● Data lines

+===+

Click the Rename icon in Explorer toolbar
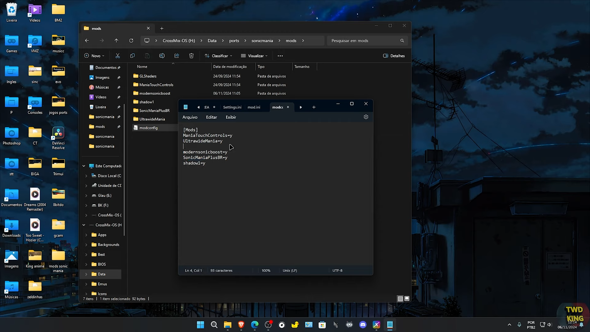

+===+

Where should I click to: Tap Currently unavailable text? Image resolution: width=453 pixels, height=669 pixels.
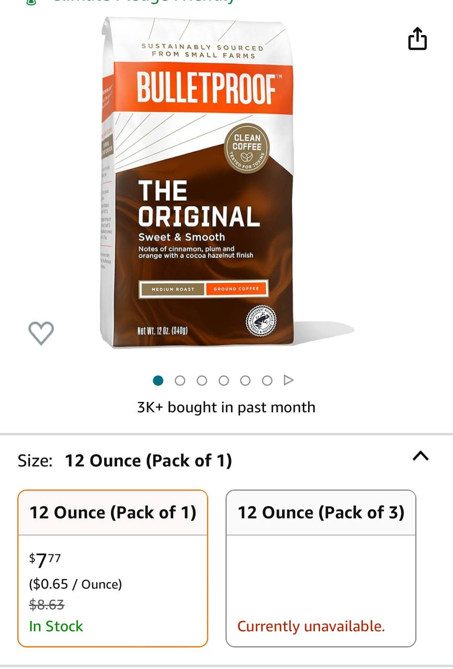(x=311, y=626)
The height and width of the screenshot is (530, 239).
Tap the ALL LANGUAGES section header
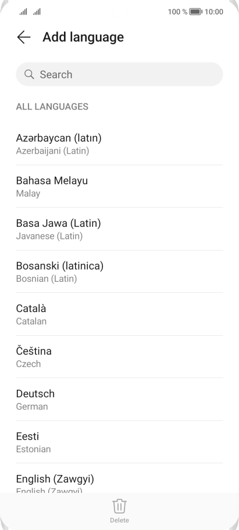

+===+

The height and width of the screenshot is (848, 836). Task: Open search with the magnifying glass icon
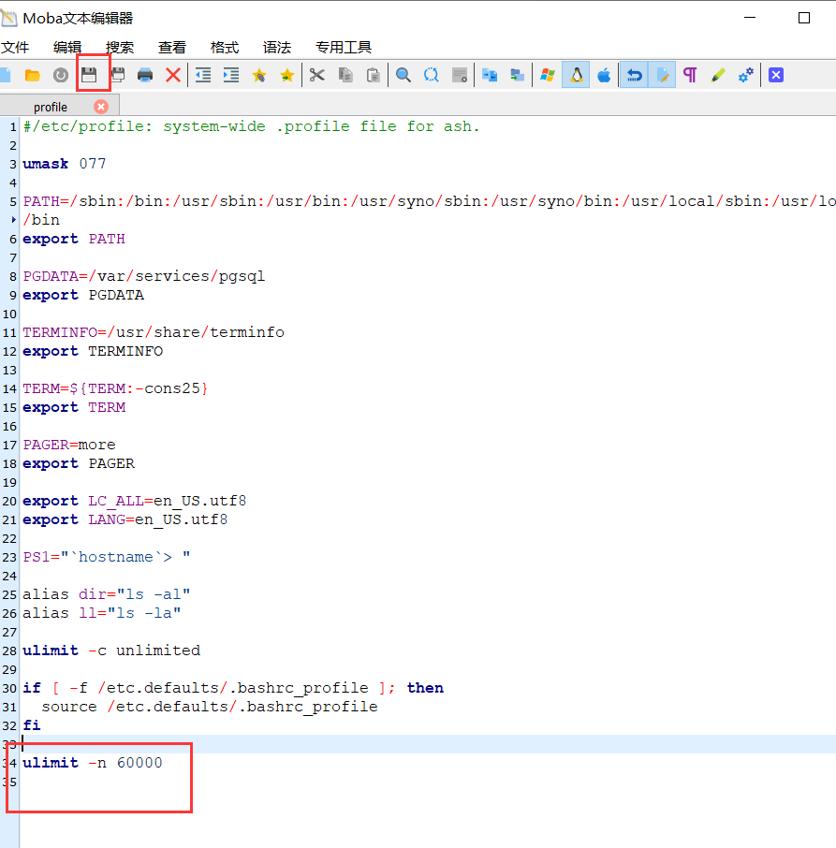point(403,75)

+===+

● Stated goal
Output the lines from the one holding "The height and width of the screenshot is (848, 836)." through the one holding "point(403,75)", inclusive, as a numbered list with blank lines dropped, leaving out the pictures.

● Exercise output
1. The height and width of the screenshot is (848, 836). Task: Open search with the magnifying glass icon
2. point(403,75)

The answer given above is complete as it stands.